Anyway, Cerium is one of the Lanthanides or, as chemists don't like us to call them, the "rare earth" elements. Since it's been a while let's review: the Lanthanides are the 15 metallic elements #57 through #71 which you can find at the bottom of most squarish elemental tables with the Actinides, although properly the elemental table should be short and wide, with the Lanthanides and Actinides taking up much of the left half. Lanthanides are promiscuously reactive, so they are never found in a pure form and are very difficult to isolate even in the lab. They have names like Neodymium and Cadolinium and Holmium and Lutetium, the unfamiliarity of which suggest materials that were late to be discovered and that sit a bit out of the mainstream of human commercial and industrial use relative to, say, "Tin" or "Iron."
The Centerfold!
All of this means that Cerium's status as probably the most abundant, easiest to isolate, and most heavily used of the Lanthanides is not really much to write home about. It's the 26th most common element in the Earth's crust, up there with Copper, Zinc, and Nickel, but since it is so diluted by its reactivity, it's never found in a concentration that would have made it useful to pre-industrial metallurgy. A cubic centimeter of Cerium left exposed to the atmosphere would spall (meaning rust, essentially) to dust in about a year; that makes it pretty resiliant by Lanthanide standards, but ephemeral as a mayfly in geological terms. Mind you, it also reacts with water and can burst into flame if abraided. You just aren't going to find pure Cerium lying around.

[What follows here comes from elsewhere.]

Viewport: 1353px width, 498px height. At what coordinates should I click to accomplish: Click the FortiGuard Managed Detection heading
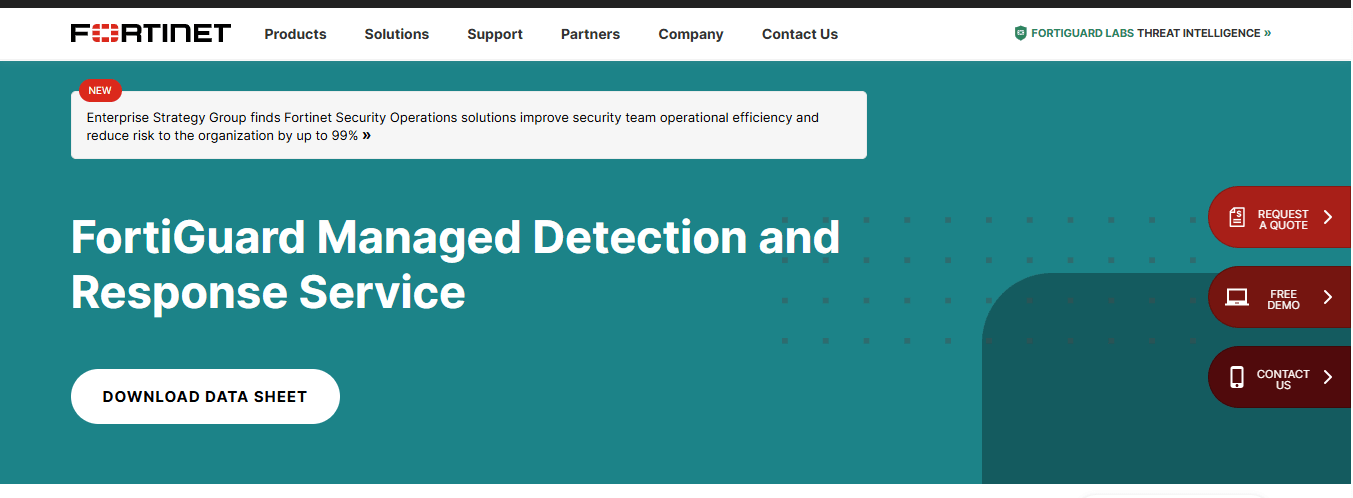(x=455, y=265)
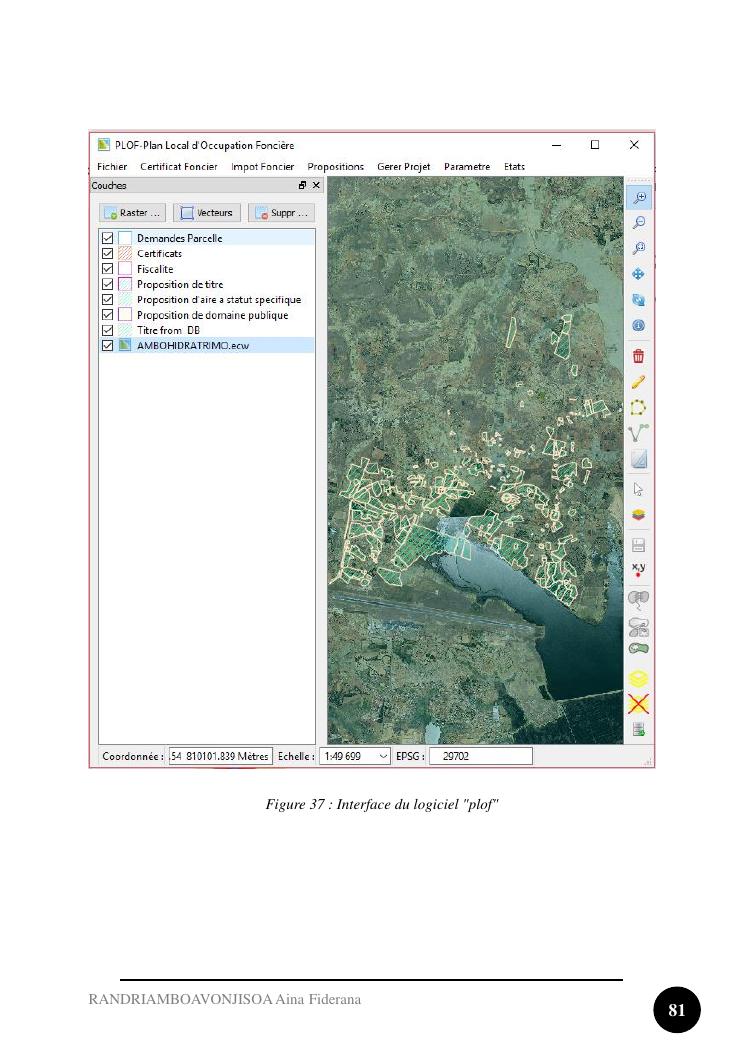This screenshot has height=1053, width=745.
Task: Open the Echelle scale dropdown
Action: pyautogui.click(x=383, y=757)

Cerium's practical uses are esoteric and dull, unless you are keenly interested in the photostability of pigments or how Aluminum can be alloyed for improved high temperature performance. Such things are important, of course, but when the big news about Cerium is that you can sprinkle a little into your Aluminum to make it even better, that gives you a pretty clear picture of which is really the A-list element of the two. Cerium is at best the Robin to Aluminum's Batman, know what I'm sayin?
Remember how we've been talking about "allotropes" recently? Cerium has four of them, which is to say that it has four different solid forms that it can take depending on pressure and temperature. But you know what? It doesn't matter one little bit! Since pure Cerium only happens in the lab, its allotropic forms are pretty moot. However, it's worth mentioning that, in whichever form, it is a silvery grey metal. Most descriptions add that it is so "ductile" that you can cut it with a knife. Not with a Cerium knife, though.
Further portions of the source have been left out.